Budget
Bills stadium opponents are blitzing legislative overtime
Advocacy groups and elected officials are pushing legislators to keep $600 million in state support out of a final state budget despite efforts by Gov. Kathy Hochul to move the deal forward.
Albany Democrats have blown past an April 1 deadline to pass a new state budget, which is giving opponents of a $1.4 billion deal for a new stadium for the Buffalo Bills more time to make their case to state lawmakers to block the idea at the one-yard line.
Gov. Kathy Hochul faces blowback from a growing list of activists and elected officials across the political spectrum as she continues pushing for $600 million in state support for a stadium in a budget expected to pass early next week. This increasingly vocal opposition includes progressive legislators, political rivals and dozens of advocacy groups who signed onto an April 1 letter to legislative leaders exclusively shared with City & State.
“Economists on both sides of the aisle unanimously agree that public subsidies for sports facilities waste public money,” reads the letter, which calls on lawmakers to investigate the deal after keeping it out of the budget. “This deal would represent a massive redistribution of wealth from poor, middle-class and working class New Yorkers to the Florida-based billionaire Pegula family, owners of the Buffalo Bills.”

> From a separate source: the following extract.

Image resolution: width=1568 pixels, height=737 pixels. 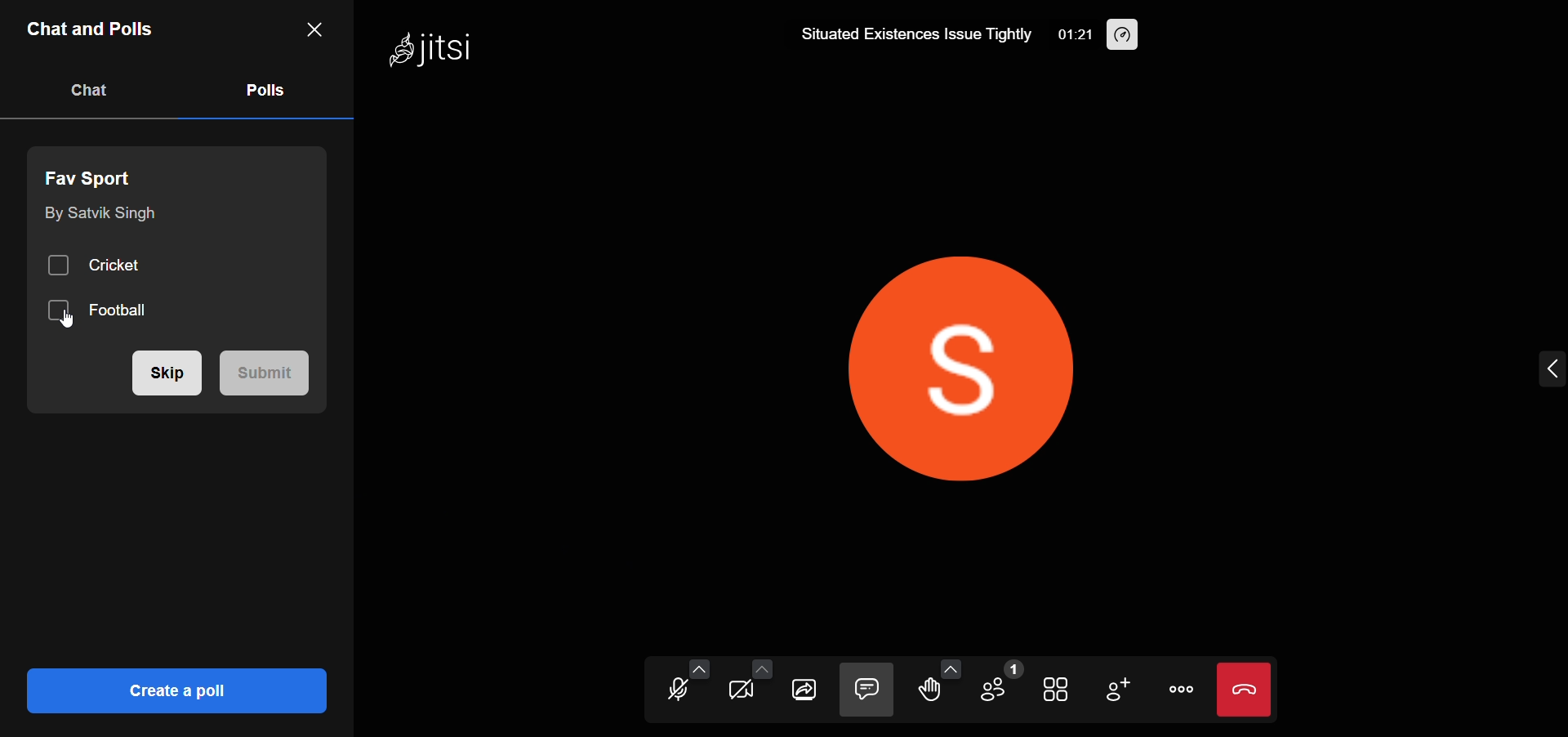 I want to click on tile view, so click(x=1056, y=689).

The letter calls on state lawmakers to investigate the deal – which some economists also hate – and keep it out of the budget. Potential conflicts of interest involving Hochul and her husband Bill, who works for the company Delaware North that does business with the Bills, are particularly concerning, according to the letter. Citizen Action of New York, the New York Working Families Party, and the Alliance for a Quality Education are among the 66 groups who had signed the letter by Friday morning.

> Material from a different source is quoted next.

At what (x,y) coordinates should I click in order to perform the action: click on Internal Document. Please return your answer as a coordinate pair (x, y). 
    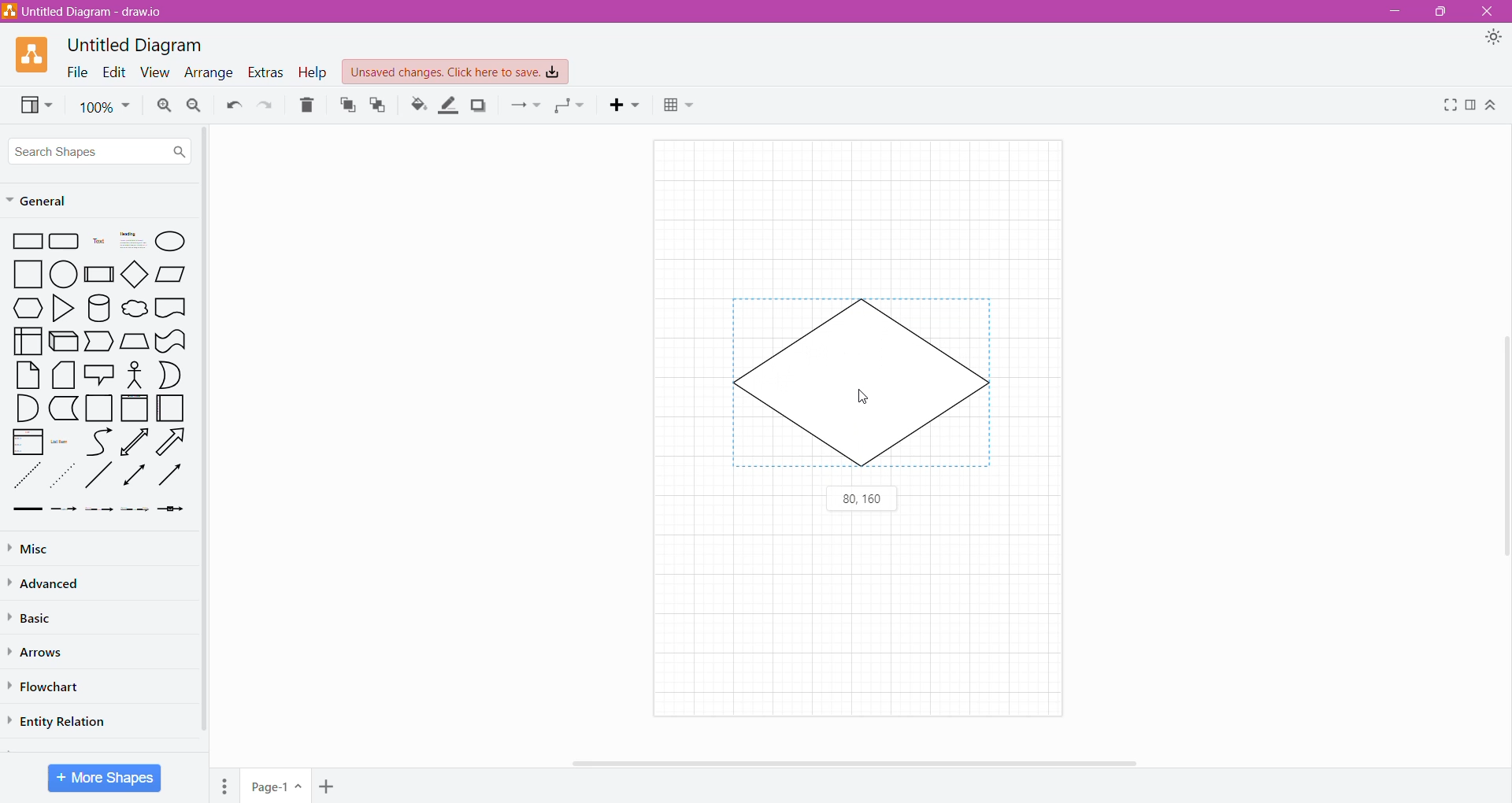
    Looking at the image, I should click on (26, 340).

Delaware North has contracts to operate concessions at the existing Buffalo Bills stadium that would not transfer to a new facility. “Delaware North is not a party to the negotiations and any future decisions about vendors at the new stadium would be made by the Bills alone,” a gubernatorial spokesperson said in a statement. Bill Hochul has also recused himself from business matters involving the state and has agreed to not receive performance-based compensation based on how the company does in New York. Still, the company could benefit from a stadium deal in the long term by bidding for new business from the team, which adds to the appearance of a conflict of interest between the governor and the company.
Twenty Democrats in the state Senate and Assembly, including leftists like state Sen. Julia Salazar and relative moderates like Assembly Member Brian Barnwell, outlined their own concerns in a separate letter to the governor released Friday morning. “The Executive’s proposal is inadequate to the real economic need in Buffalo and across our state,” reads the letter. Representatives of state Senate Majority Leader Andrea Stewart-Cousins and Assembly Speaker Carl Heaste did not respond to requests for comment by publication time.
Political rivals in upcoming elections have also knocked Hochul over the secretive process behind the deal and the opportunity costs involved. “Western New York continues to be an incredibly supportive environment for the Bills... But that support doesn’t need to come at the expense of other key investments,” reads an April 1 op-ed in the Times Union by New York City Public Advocate Jumaane Williams, who is running for governor. Moderate gubernatorial candidate Rep. Thomas Suozzi of Long Island has called for legislative hearings on the matter and for the release of more details on how the stadium would be financed. Republican gubernatorial front-runner Rep. Lee Zeldin has said he supports public funding for a stadium, but claimed he would have secured better terms.
A final budget deal could include stadium funding, but the political costs are clearly mounting for Hochul, who is now entangled in a fight with the Seneca Nation over gambling revenues she wants to spend on the stadium. The governor is still pushing for the Bills in budget talks to the dismay of her critics. “The Legislature must reject this deal because the Hochul/Buffalo Bills deal is bad for New York’s economy,” reads the April 1 letter from advocacy groups. “While Governor Hochul has claimed her leadership is a new era for New York, her handling of this deal is more of the corrupt Cuomo-style politics we have come to expect.”